The vicar drew Edwina aside. As I replaced my hat and tucked my wings low, I heard him kindly explaining to Edwina that he realized how fond she and Marietta were of Polly but that gentleman callers were normal at her age and that if I presented myself with all due decorum she had no right to call me a demon.

I chuckled softly to myself. I am always a fan of having men of God on my side.

After the vicar had gone, Edwina said crossly, “You may come out now. We both know what you are and we both know that you’re in there. So you may as well stop corrupting my potatoes.”

I emerged and sat myself at the table, right in front of a plate of floury biscuits; Edwina had to get another chair and set another place for herself. “So I expect we have to convince Polly of what you are.”

“I expect that would be one way,” I said. “Of course, you’re expecting that if she knew, she wouldn’t want me.” I helped myself to one of the biscuits; it turned to ash in my mouth.

Presently, Marietta followed Polly into the dining room, and Polly sat across from me. Her eyes were huge, dark, full of me. Marietta clucked her tongue and slammed the cutlery and Edwina explained the sinful dangers of marrying young and the pleasures that were to be had by a women unhindered by a beast.

“Not all men are beasts,” Polly said in her faint voice. She was looking at me; she had been all evening.

“Oh,” Edwina said, and attempted to pour gravy onto my lap as she passed the gravy boat, “trust me, this one fits quite nicely into the category.”

I burnt her hand for her troubles and we both continued to sit straight. Polly and I both ate nothing while Marietta ate enough for both of us, chins wagging remorsefully at me the entire time. After awhile, I pushed back from the table and said, “I would like to talk with Polly in the sitting room.”

“You aren’t going to be alone with her,” Edwina said.

“Perish the thought!” I said. “Of course you may come.”

And so we all trooped into the sitting room. I sat on a chair beside Polly, my knee touching hers, and I held her right hand, and I carefully told her how I planned to crawl inside her heart and her ears and her mind and devour her soul so slowly that she would not feel anything but the dull, throbbing ache of the hollow growing inside her, and then I would split out of her skin and swoop away to find another young soul to wither. Only I said it all in French, which Marietta had told Edwina was only spoken by devils, so Polly had never been taught. I’m quite certain I sounded lovely. I made sure of it.
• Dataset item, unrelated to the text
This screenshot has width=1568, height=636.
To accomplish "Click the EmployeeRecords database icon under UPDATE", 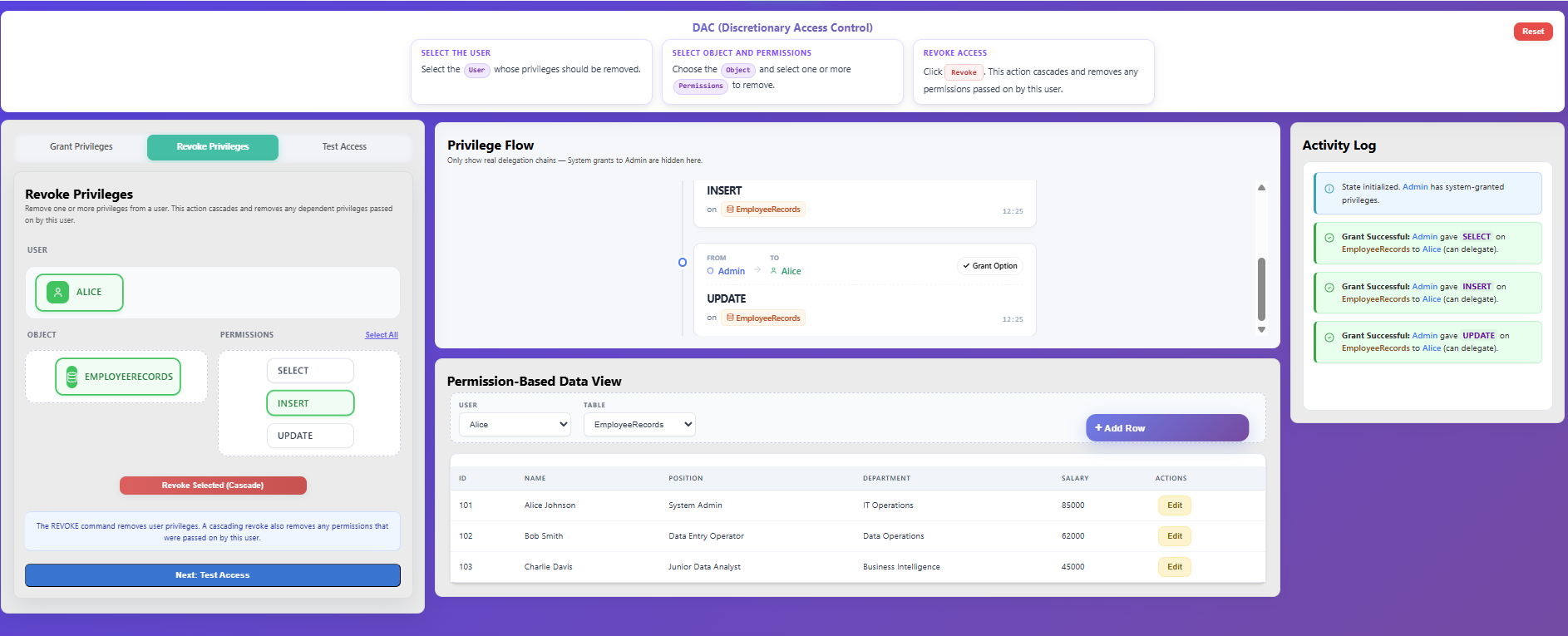I will [x=730, y=318].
Polly’s eyes were wide with wanting. They were liquid black enough for me to swim in.

“I need a moment with the young gentleman,” Marietta said.

I looked up, “Yes?”

“In the dining room,” Marietta said. “Excuse us, Polly.”

I excused myself and followed Marietta into the dining room. We stood beside the table, which looked like a battleground after our dinner: spilled gravy and burned biscuits hiding in the trenches of a twisted tablecloth.
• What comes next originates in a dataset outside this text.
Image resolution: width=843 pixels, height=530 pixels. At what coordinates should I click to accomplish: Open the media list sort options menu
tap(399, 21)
“Yes, Ms. Flipp?” I asked indolently, hat in hand.

“I will teach you to speak French at my daughter,” Marietta said. And she flung her arms around my neck and pulled me to her. I barely had time to register that the feeling flooding through me was shock as her lips pressed up against mine.
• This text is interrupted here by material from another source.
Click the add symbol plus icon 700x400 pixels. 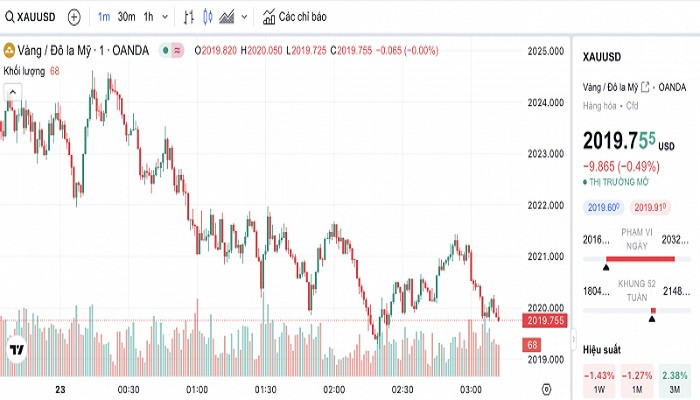[74, 17]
Out of the corner of my eye, I was aware of the dining room door slowly opening, and Polly and Edwina standing in it.

Polly stood there, watching Marietta ravish me, and then she narrowed her cold, gray eyes and said, “You beast. Get out.”

Author’s Note: Victorians. And demons. And promiscuous sisters. For the common prompt image — anyone know who it’s by?

29 thoughts on “The Demon of Mallow Row

  1. BWAHAHA!!! Seriously, I loved this! And I laughed!

    Because demons are no match for aunts or womanly wiles.

  2. Perfect reading for a dark rainy English night! 🙂
    Love this line, it made my day: “You may come out now. We both know what you are and we both know that you’re in there. So you may as well stop corrupting my potatoes.”

  3. I was thinking what a wicked little tale to read and then I got to the end and busted out laughing. That was an awesome little read!

  4. Isn’t it amazing how everything always sounds so good in French! Fun little gem of a story, and I’m so glad Polly had guardians — no matter how horrible they seemed, blocking her from any fun or fulfillment — at least they saved her life!